Quote the listing below in its entirety.
• • • •
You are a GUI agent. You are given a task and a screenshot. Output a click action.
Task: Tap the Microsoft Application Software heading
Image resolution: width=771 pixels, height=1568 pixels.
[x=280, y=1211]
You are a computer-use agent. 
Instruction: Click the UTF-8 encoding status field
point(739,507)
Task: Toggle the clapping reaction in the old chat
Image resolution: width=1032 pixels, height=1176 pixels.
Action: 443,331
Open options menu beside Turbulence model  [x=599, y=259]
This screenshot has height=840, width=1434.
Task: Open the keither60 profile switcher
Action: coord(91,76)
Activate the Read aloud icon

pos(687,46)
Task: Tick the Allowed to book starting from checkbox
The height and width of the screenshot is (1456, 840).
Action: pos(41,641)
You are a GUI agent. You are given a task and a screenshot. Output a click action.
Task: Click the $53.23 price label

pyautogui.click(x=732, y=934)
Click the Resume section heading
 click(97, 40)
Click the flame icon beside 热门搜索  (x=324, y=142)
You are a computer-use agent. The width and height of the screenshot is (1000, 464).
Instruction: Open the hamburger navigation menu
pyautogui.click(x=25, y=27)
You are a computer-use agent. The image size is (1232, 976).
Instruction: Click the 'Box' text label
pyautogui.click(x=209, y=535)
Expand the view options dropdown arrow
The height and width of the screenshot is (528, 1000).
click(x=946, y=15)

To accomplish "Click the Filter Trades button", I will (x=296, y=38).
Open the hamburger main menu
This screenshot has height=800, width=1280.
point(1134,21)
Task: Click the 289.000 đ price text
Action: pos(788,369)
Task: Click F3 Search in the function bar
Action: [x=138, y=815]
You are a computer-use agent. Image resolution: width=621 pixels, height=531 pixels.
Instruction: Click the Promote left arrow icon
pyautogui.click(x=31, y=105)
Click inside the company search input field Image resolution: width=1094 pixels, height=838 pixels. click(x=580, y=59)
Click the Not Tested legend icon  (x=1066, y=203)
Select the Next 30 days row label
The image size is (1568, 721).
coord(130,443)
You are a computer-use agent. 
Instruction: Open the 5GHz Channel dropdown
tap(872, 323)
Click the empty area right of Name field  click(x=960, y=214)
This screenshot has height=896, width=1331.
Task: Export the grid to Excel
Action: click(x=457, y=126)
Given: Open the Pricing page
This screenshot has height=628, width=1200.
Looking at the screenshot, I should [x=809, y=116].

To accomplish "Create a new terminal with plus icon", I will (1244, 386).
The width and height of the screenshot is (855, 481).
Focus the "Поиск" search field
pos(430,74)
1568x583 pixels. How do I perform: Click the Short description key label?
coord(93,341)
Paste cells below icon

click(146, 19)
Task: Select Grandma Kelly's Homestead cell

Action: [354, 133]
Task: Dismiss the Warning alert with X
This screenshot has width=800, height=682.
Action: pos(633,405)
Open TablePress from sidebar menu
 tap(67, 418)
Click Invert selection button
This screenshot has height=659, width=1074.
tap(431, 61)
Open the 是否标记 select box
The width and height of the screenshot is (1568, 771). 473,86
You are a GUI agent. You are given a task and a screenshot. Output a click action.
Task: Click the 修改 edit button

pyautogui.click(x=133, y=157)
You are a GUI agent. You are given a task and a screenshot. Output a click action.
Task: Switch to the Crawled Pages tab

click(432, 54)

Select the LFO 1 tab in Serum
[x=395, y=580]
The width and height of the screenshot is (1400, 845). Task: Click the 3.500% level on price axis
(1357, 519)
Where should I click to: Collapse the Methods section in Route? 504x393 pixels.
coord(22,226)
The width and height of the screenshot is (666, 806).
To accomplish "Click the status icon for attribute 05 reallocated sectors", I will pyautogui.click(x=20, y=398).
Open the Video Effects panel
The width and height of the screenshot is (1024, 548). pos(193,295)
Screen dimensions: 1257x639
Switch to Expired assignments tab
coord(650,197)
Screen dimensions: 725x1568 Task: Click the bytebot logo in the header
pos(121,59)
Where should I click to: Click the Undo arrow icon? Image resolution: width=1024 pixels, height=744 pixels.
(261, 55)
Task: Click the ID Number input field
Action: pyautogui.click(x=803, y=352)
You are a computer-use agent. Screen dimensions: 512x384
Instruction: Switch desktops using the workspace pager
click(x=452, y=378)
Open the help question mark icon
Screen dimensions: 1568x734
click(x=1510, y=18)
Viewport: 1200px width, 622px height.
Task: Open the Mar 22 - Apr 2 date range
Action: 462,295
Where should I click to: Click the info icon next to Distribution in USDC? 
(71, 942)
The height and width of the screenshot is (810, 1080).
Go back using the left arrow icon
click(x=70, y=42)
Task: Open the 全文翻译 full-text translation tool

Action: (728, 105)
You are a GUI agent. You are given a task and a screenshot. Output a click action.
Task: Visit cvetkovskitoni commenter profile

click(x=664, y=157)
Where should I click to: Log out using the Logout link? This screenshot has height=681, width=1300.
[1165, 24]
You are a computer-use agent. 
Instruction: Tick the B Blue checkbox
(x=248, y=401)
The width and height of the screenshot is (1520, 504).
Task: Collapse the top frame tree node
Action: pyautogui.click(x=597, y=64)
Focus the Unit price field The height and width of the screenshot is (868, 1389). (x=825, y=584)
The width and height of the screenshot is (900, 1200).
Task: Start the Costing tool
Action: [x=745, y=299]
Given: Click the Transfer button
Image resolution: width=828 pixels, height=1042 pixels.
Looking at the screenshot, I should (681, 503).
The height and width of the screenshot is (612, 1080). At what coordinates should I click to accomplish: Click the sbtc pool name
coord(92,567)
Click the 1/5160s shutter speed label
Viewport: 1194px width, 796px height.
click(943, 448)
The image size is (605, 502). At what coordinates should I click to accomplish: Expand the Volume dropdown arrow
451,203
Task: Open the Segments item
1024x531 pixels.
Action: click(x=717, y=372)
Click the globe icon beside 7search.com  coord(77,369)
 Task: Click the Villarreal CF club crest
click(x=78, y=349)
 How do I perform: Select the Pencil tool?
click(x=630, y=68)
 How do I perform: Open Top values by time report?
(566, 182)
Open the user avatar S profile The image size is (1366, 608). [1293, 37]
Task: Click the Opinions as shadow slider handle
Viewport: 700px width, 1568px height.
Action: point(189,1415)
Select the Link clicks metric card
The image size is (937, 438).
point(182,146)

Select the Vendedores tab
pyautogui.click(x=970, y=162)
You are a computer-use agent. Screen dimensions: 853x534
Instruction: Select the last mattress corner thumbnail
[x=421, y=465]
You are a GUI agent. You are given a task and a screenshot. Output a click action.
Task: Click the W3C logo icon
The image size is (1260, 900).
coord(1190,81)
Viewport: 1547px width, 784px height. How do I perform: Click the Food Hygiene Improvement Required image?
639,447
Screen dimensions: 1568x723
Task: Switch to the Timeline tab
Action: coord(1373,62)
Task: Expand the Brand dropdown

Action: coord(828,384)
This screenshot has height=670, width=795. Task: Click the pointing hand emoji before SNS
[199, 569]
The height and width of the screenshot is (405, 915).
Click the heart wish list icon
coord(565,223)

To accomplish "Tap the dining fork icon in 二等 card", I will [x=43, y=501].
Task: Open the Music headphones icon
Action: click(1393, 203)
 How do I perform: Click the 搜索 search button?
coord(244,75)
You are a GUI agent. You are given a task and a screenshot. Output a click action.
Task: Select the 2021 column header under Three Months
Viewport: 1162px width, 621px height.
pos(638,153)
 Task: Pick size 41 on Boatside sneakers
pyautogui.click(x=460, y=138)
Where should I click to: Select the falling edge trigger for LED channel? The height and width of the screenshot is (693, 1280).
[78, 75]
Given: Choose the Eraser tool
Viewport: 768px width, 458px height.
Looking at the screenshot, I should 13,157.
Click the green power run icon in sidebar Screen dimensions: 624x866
• • • •
### Exercise solution
You are a GUI agent. You are given a task and a screenshot. Output a click action.
Task: Tap the Microsoft Application Software heading
Image resolution: width=771 pixels, height=1568 pixels.
[x=280, y=1211]
You are a computer-use agent. 
Instruction: Click the UTF-8 encoding status field
point(739,507)
Task: Toggle the clapping reaction in the old chat
Image resolution: width=1032 pixels, height=1176 pixels.
Action: 443,331
Open options menu beside Turbulence model  [x=599, y=259]
This screenshot has height=840, width=1434.
Task: Open the keither60 profile switcher
Action: coord(91,76)
Activate the Read aloud icon

pos(687,46)
Task: Tick the Allowed to book starting from checkbox
The height and width of the screenshot is (1456, 840).
Action: pos(41,641)
You are a GUI agent. You are given a task and a screenshot. Output a click action.
Task: Click the $53.23 price label

pyautogui.click(x=732, y=934)
Click the Resume section heading
 click(97, 40)
Click the flame icon beside 热门搜索  (x=324, y=142)
You are a computer-use agent. The width and height of the screenshot is (1000, 464).
Instruction: Open the hamburger navigation menu
pyautogui.click(x=25, y=27)
You are a computer-use agent. The image size is (1232, 976).
Instruction: Click the 'Box' text label
pyautogui.click(x=209, y=535)
Expand the view options dropdown arrow
The height and width of the screenshot is (528, 1000).
click(x=946, y=15)

To accomplish "Click the Filter Trades button", I will (x=296, y=38).
Open the hamburger main menu
This screenshot has height=800, width=1280.
point(1134,21)
Task: Click the 289.000 đ price text
Action: pos(788,369)
Task: Click F3 Search in the function bar
Action: [x=138, y=815]
You are a computer-use agent. Image resolution: width=621 pixels, height=531 pixels.
Instruction: Click the Promote left arrow icon
pyautogui.click(x=31, y=105)
Click inside the company search input field Image resolution: width=1094 pixels, height=838 pixels. click(x=580, y=59)
Click the Not Tested legend icon  (x=1066, y=203)
Select the Next 30 days row label
The image size is (1568, 721).
coord(130,443)
You are a computer-use agent. 
Instruction: Open the 5GHz Channel dropdown
tap(872, 323)
Click the empty area right of Name field  click(x=960, y=214)
This screenshot has height=896, width=1331.
Task: Export the grid to Excel
Action: click(x=457, y=126)
Given: Open the Pricing page
This screenshot has height=628, width=1200.
Looking at the screenshot, I should [x=809, y=116].

To accomplish "Create a new terminal with plus icon", I will (1244, 386).
The width and height of the screenshot is (855, 481).
Focus the "Поиск" search field
pos(430,74)
1568x583 pixels. How do I perform: Click the Short description key label?
coord(93,341)
Paste cells below icon

click(146, 19)
Task: Select Grandma Kelly's Homestead cell

Action: [354, 133]
Task: Dismiss the Warning alert with X
This screenshot has width=800, height=682.
Action: pos(633,405)
Open TablePress from sidebar menu
 tap(67, 418)
Click Invert selection button
This screenshot has height=659, width=1074.
tap(431, 61)
Open the 是否标记 select box
The width and height of the screenshot is (1568, 771). 473,86
You are a GUI agent. You are given a task and a screenshot. Output a click action.
Task: Click the 修改 edit button

pyautogui.click(x=133, y=157)
You are a GUI agent. You are given a task and a screenshot. Output a click action.
Task: Switch to the Crawled Pages tab

click(432, 54)

Select the LFO 1 tab in Serum
[x=395, y=580]
The width and height of the screenshot is (1400, 845). Task: Click the 3.500% level on price axis
(1357, 519)
Where should I click to: Collapse the Methods section in Route? 504x393 pixels.
coord(22,226)
The width and height of the screenshot is (666, 806).
To accomplish "Click the status icon for attribute 05 reallocated sectors", I will pyautogui.click(x=20, y=398).
Open the Video Effects panel
The width and height of the screenshot is (1024, 548). pos(193,295)
Screen dimensions: 1257x639
Switch to Expired assignments tab
coord(650,197)
Screen dimensions: 725x1568 Task: Click the bytebot logo in the header
pos(121,59)
Where should I click to: Click the Undo arrow icon? Image resolution: width=1024 pixels, height=744 pixels.
(261, 55)
Task: Click the ID Number input field
Action: pyautogui.click(x=803, y=352)
You are a computer-use agent. Screen dimensions: 512x384
Instruction: Switch desktops using the workspace pager
click(x=452, y=378)
Open the help question mark icon
Screen dimensions: 1568x734
click(x=1510, y=18)
Viewport: 1200px width, 622px height.
Task: Open the Mar 22 - Apr 2 date range
Action: 462,295
Where should I click to: Click the info icon next to Distribution in USDC? 
(71, 942)
The height and width of the screenshot is (810, 1080).
Go back using the left arrow icon
click(x=70, y=42)
Task: Open the 全文翻译 full-text translation tool

Action: (728, 105)
You are a GUI agent. You are given a task and a screenshot. Output a click action.
Task: Visit cvetkovskitoni commenter profile

click(x=664, y=157)
Where should I click to: Log out using the Logout link? This screenshot has height=681, width=1300.
[1165, 24]
You are a computer-use agent. 
Instruction: Tick the B Blue checkbox
(x=248, y=401)
The width and height of the screenshot is (1520, 504).
Task: Collapse the top frame tree node
Action: pyautogui.click(x=597, y=64)
Focus the Unit price field The height and width of the screenshot is (868, 1389). (x=825, y=584)
The width and height of the screenshot is (900, 1200).
Task: Start the Costing tool
Action: [x=745, y=299]
Given: Click the Transfer button
Image resolution: width=828 pixels, height=1042 pixels.
Looking at the screenshot, I should (681, 503).
The height and width of the screenshot is (612, 1080). At what coordinates should I click to accomplish: Click the sbtc pool name
coord(92,567)
Click the 1/5160s shutter speed label
Viewport: 1194px width, 796px height.
click(943, 448)
The image size is (605, 502). At what coordinates should I click to accomplish: Expand the Volume dropdown arrow
451,203
Task: Open the Segments item
1024x531 pixels.
Action: click(x=717, y=372)
Click the globe icon beside 7search.com  coord(77,369)
 Task: Click the Villarreal CF club crest
click(x=78, y=349)
 How do I perform: Select the Pencil tool?
click(x=630, y=68)
 How do I perform: Open Top values by time report?
(566, 182)
Open the user avatar S profile The image size is (1366, 608). [1293, 37]
Task: Click the Opinions as shadow slider handle
Viewport: 700px width, 1568px height.
Action: point(189,1415)
Select the Link clicks metric card
The image size is (937, 438).
point(182,146)

Select the Vendedores tab
pyautogui.click(x=970, y=162)
You are a computer-use agent. Screen dimensions: 853x534
Instruction: Select the last mattress corner thumbnail
[x=421, y=465]
You are a GUI agent. You are given a task and a screenshot. Output a click action.
Task: Click the W3C logo icon
The image size is (1260, 900).
coord(1190,81)
Viewport: 1547px width, 784px height. How do I perform: Click the Food Hygiene Improvement Required image?
639,447
Screen dimensions: 1568x723
Task: Switch to the Timeline tab
Action: coord(1373,62)
Task: Expand the Brand dropdown

Action: coord(828,384)
This screenshot has height=670, width=795. Task: Click the pointing hand emoji before SNS
[199, 569]
The height and width of the screenshot is (405, 915).
Click the heart wish list icon
coord(565,223)

To accomplish "Tap the dining fork icon in 二等 card", I will [x=43, y=501].
Task: Open the Music headphones icon
Action: click(1393, 203)
 How do I perform: Click the 搜索 search button?
coord(244,75)
You are a GUI agent. You are given a task and a screenshot. Output a click action.
Task: Select the 2021 column header under Three Months
Viewport: 1162px width, 621px height.
pos(638,153)
 Task: Pick size 41 on Boatside sneakers
pyautogui.click(x=460, y=138)
Where should I click to: Select the falling edge trigger for LED channel? The height and width of the screenshot is (693, 1280).
[78, 75]
Given: Choose the Eraser tool
Viewport: 768px width, 458px height.
Looking at the screenshot, I should 13,157.
Click the green power run icon in sidebar Screen dimensions: 624x866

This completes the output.